Various Image-Related AI Tasks

Why Create This Page

I want to create this page to test out various tasks that need to be accomplished with Machine learning models with respect to images. Some of these tasks include:

Image Feature Extraction

Image Feature extraction is the task of extracting semantically meaningful features given an image., This has many use cases, including similarity and image retrieval. Moreover, most computer vision models can be used for image feature extraction, whether one can remove the task specific head (image classification, object detection, etc.) and get the features. These features are very useful on a higher level: edge detection, corner detection and so on.

I am using the google/vit-base-patch16-384 model for image feature extraction. The Vision Transformer (ViT) model pre-trained on Imagenet-21k (14 million images, 21,843 classes) at resolution 224x224, and fine-tuned on ImageNet 2012 (1 million images, 1,000 classes) at resolution 384x384. This model is a transformer encoder model (BERT-like) pretrained on a large collection of images in a supervised fashion.

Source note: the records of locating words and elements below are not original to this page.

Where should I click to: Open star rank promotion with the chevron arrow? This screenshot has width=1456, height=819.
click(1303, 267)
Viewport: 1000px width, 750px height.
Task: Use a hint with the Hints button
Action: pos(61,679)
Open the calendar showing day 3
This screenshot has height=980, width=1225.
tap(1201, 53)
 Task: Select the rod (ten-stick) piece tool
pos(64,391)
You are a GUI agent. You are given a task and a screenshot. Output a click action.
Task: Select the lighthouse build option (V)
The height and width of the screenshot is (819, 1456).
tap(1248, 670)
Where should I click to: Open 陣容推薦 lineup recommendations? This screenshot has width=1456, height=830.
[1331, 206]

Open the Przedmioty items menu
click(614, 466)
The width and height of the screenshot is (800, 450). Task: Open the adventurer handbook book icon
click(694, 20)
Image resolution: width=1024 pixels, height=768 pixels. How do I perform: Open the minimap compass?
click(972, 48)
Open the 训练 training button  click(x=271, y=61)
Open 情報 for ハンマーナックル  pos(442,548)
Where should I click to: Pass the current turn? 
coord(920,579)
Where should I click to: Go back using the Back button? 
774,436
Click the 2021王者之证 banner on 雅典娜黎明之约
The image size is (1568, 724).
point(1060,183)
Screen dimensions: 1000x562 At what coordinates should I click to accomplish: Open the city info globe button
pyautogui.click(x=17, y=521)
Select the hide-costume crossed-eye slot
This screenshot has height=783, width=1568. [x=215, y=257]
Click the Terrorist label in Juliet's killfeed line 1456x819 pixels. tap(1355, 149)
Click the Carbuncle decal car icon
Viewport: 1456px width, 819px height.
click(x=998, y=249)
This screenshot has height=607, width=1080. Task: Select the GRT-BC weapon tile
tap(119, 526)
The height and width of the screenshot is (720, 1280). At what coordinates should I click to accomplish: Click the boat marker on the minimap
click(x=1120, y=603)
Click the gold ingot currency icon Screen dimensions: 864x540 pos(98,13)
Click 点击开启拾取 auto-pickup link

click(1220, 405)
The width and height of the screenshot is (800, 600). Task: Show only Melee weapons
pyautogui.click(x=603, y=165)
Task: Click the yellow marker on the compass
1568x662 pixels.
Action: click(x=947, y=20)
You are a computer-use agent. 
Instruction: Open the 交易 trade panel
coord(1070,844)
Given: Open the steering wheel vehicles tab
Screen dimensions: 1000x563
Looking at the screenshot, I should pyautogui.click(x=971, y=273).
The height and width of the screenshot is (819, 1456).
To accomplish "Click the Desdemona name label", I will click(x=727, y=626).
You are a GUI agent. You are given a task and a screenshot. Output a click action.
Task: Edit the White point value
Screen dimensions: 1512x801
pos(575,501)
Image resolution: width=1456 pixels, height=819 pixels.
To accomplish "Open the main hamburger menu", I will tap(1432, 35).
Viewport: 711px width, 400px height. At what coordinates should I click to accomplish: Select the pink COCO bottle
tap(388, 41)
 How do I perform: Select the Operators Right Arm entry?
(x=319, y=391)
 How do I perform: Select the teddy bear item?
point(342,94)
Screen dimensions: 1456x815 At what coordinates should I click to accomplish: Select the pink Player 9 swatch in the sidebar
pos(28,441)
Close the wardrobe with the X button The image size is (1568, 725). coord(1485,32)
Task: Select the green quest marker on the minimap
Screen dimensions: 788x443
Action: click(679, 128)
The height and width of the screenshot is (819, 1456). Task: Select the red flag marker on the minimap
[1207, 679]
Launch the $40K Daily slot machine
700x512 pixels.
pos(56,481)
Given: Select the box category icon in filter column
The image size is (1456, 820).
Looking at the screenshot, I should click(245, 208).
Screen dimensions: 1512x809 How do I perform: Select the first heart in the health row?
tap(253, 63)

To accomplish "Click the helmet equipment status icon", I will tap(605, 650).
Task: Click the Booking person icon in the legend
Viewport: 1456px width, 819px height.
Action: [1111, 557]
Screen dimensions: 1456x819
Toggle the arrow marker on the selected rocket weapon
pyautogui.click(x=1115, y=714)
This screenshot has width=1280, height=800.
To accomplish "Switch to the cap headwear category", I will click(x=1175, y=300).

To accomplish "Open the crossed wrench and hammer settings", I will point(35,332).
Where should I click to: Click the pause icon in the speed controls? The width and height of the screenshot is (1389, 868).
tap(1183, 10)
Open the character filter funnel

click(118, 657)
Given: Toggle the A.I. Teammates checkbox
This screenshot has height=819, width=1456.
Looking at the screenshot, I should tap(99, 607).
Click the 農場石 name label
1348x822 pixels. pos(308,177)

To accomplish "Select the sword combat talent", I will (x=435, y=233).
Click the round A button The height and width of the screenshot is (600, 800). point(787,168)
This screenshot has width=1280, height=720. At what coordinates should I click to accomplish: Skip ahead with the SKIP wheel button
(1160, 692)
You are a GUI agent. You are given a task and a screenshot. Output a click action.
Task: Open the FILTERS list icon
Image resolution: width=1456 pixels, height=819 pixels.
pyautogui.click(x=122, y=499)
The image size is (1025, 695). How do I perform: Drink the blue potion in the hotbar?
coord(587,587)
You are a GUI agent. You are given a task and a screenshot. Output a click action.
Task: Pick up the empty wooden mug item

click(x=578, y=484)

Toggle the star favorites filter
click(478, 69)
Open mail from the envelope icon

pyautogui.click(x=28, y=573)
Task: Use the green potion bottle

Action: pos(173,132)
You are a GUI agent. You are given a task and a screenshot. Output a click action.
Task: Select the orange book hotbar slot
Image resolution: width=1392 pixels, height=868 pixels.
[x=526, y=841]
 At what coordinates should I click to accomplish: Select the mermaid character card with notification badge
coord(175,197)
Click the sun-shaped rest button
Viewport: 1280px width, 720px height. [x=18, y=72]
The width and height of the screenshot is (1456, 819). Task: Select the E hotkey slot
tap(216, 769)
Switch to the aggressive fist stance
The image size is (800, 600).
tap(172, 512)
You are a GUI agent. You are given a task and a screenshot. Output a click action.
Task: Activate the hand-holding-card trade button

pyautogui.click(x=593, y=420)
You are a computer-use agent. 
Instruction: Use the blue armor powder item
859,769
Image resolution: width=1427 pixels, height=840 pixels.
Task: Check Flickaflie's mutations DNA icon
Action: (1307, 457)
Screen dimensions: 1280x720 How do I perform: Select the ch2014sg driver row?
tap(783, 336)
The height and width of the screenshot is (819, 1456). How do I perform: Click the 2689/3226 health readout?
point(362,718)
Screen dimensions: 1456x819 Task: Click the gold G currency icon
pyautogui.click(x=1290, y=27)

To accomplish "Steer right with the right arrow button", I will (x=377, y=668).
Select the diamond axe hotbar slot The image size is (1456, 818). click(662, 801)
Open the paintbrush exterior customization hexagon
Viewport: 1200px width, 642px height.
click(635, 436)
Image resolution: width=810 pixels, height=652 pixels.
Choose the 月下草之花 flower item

Upload an image in the form below and submit the form to perform image feature extraction.

Image Captioning

Image captioning is the task of predicting a caption for a given image. Common real world applications of it include aiding visually impaired people that can help them navigate through different situations. Therefore, image captioning helps to improve content accessibility for people by describing images to them.

I use the Salesforce/blip-image-captioning-large model for image captioning. This model proposes BLIP, a new VLP framework which transfers flexibly to both vision-language understanding and generation tasks. effectively utilizes the noisy web data by bootstrapping the captions, where a captioner generates synthetic captions and a filter removes the noisy ones.

Upload an image in the form below and submit the form to get an AI-generated caption for the image.

Image Safe Search

Image safe search is important for sites and applications that intend to promote content to people of all ages. It is the task of finding inappropriate content in an image and flagging that inappropriate content.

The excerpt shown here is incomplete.